Le ministre a admis que les changements seraient importants, mais a déclaré qu’ils étaient nécessaires pour garantir que le soutien reste disponible pour ceux qui en ont le plus besoin.

“J’aimerais pouvoir dire qu’il n’y a aucun changement nécessaire ou aucun changement significatif. Mais la vérité est que si nous ne réinitialisons pas ce système, l’avenir est en danger, et il ne sera pas là dans l’année à venir pour les personnes handicapées”, a-t-il déclaré.

Butler a déclaré que le gouvernement travaillait au changement depuis 2023, avec un engagement de 10 milliards de dollars pour créer des services de soutien alternatifs pour les personnes qui ne sont plus admissibles au NDIS.

Le plan a été critiqué, la ministre des Services aux personnes handicapées du Queensland, Amanda Camm, avertissant que le gouvernement fédéral risquait de transférer la responsabilité aux États, affirmant que ceux qui ont été rejetés du programme ont toujours besoin d’un soutien ailleurs.

“Tous les gouvernements des États, des territoires et du Commonwealth reconnaissent qu’il s’agit d’une responsabilité partagée.
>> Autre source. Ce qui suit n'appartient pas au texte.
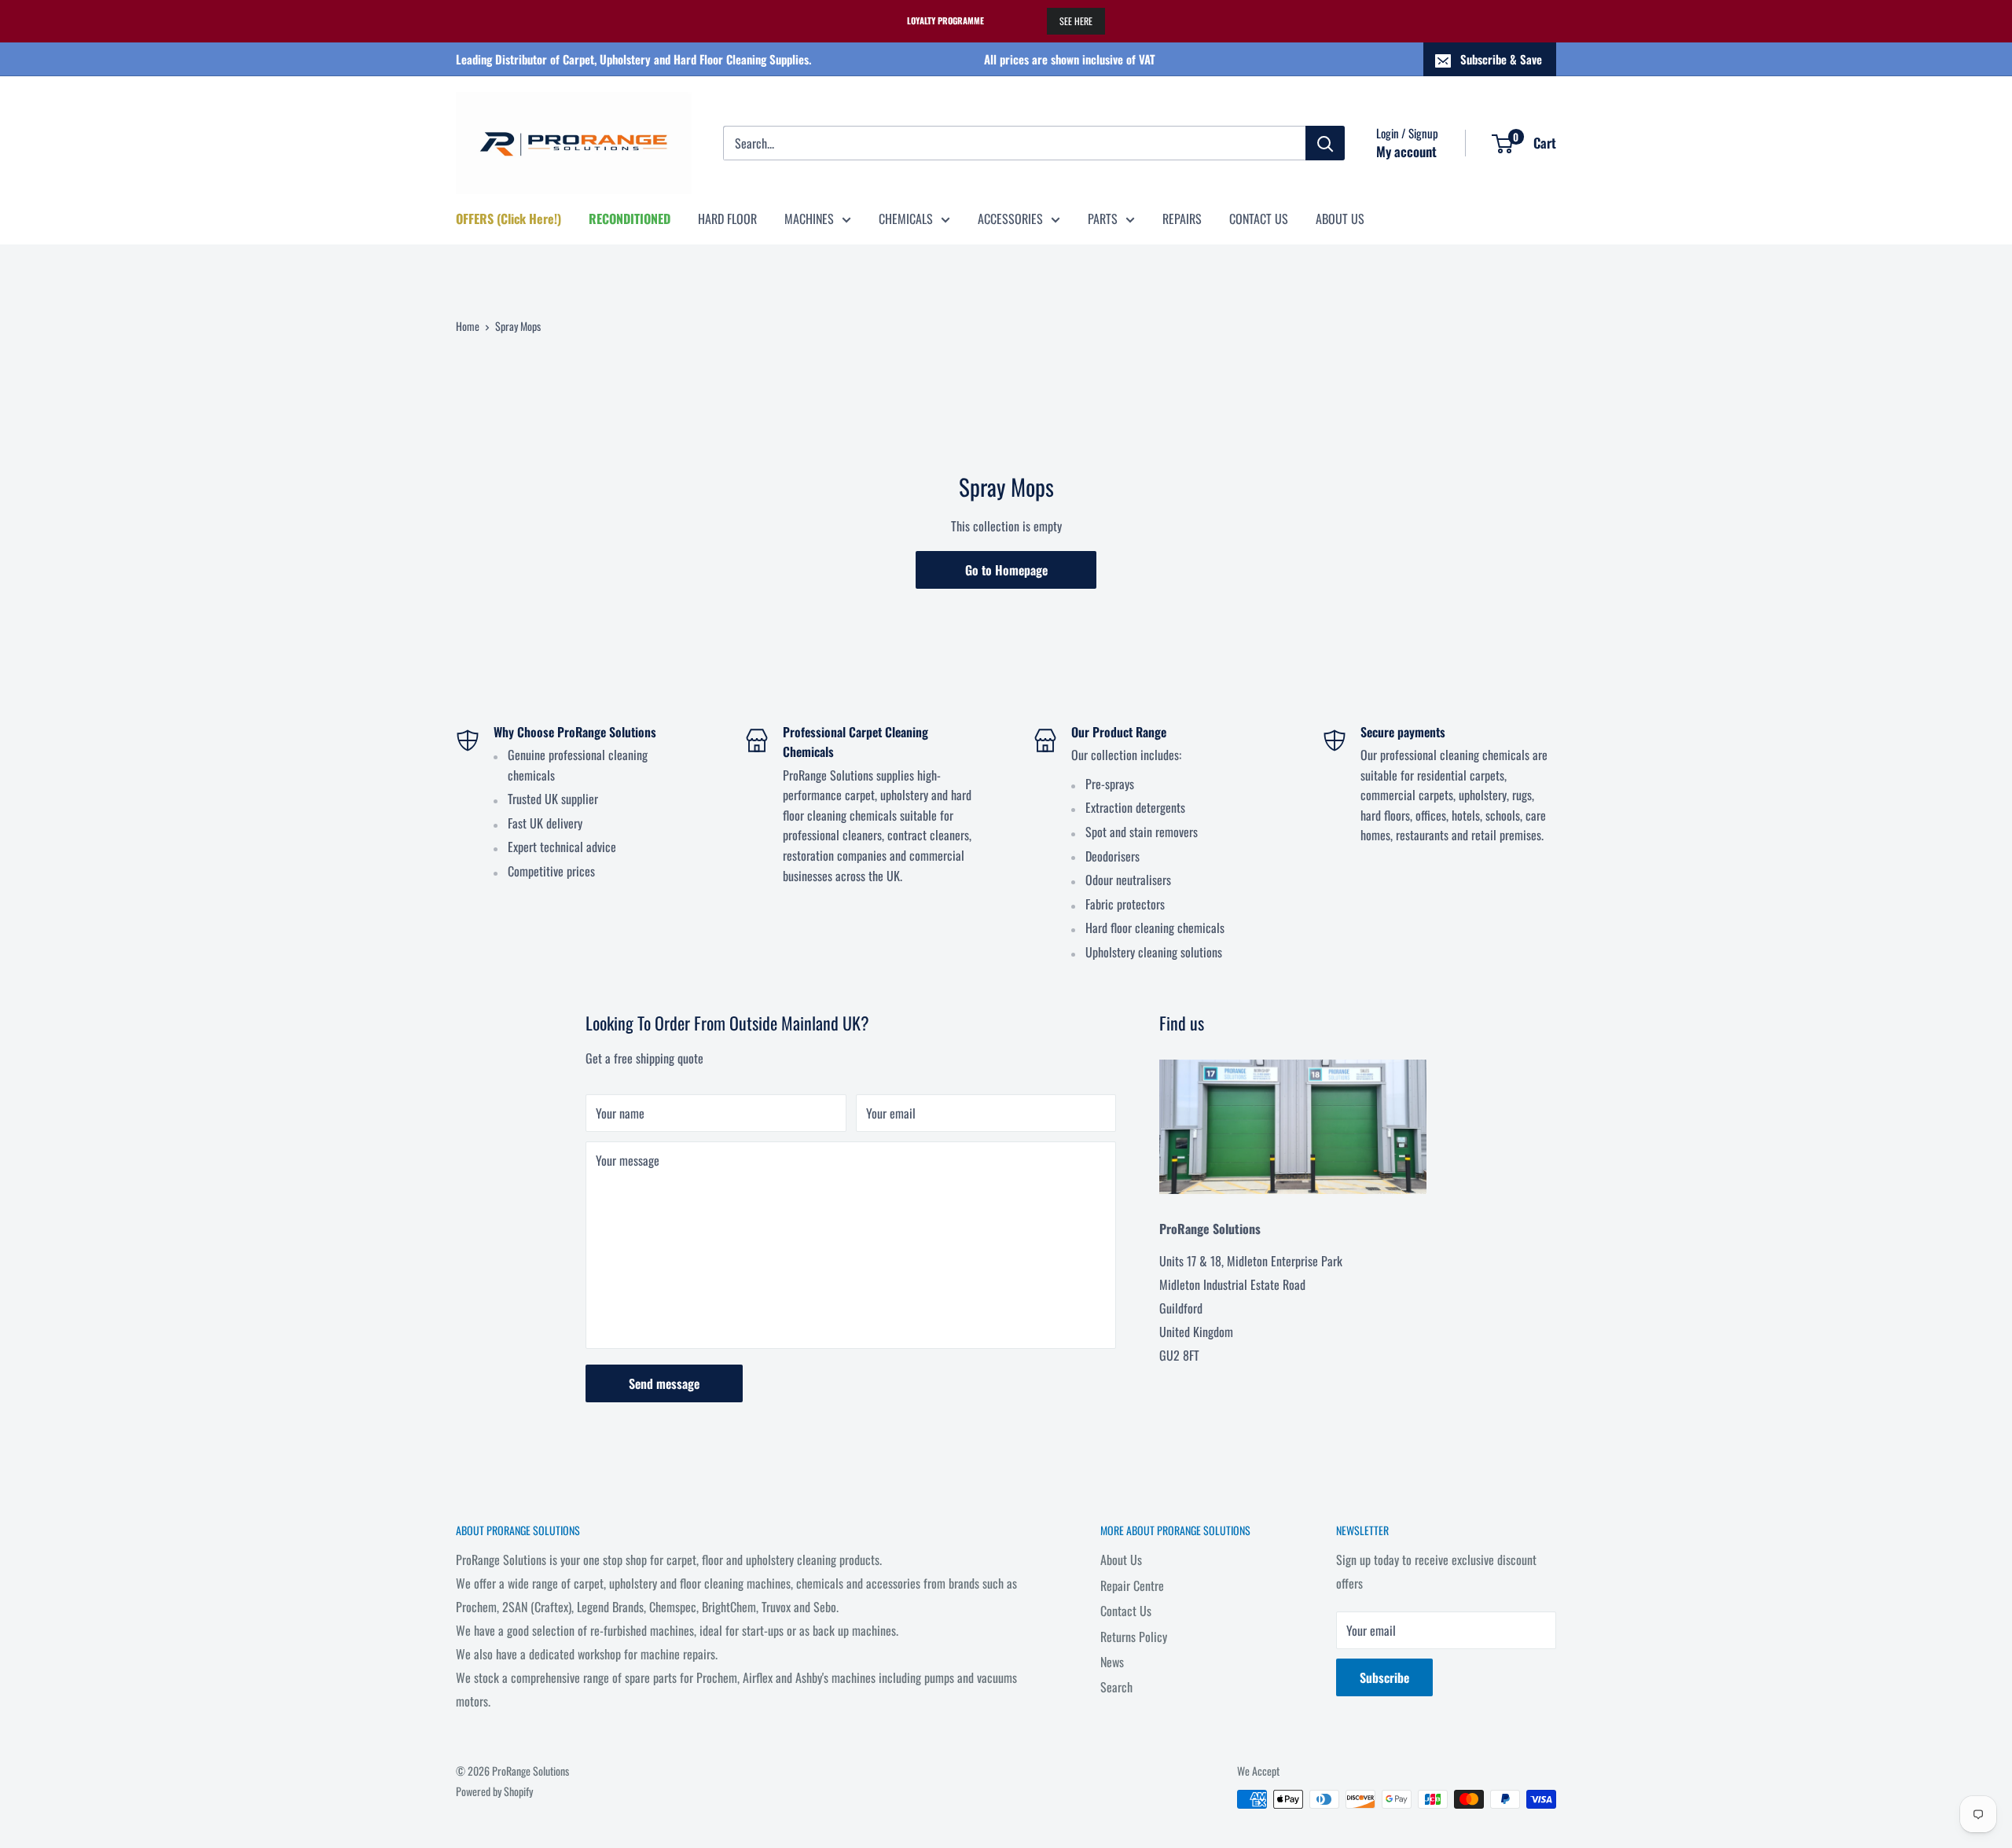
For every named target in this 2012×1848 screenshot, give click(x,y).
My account (1406, 151)
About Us (1121, 1559)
Oui, il y aura un peu de politique, mais je pense que les gens veulent juste que le gouvernement s’en charge. Ils reconnaissent que le NDIS est sorti, et je pense que le gouvernement coopérera”, a-t-il déclaré.

“Nous n’essayons pas d’imposer cela aux États, nous sommes conscients que cela doit être fait en partenariat avec eux et la communauté des personnes handicapées.”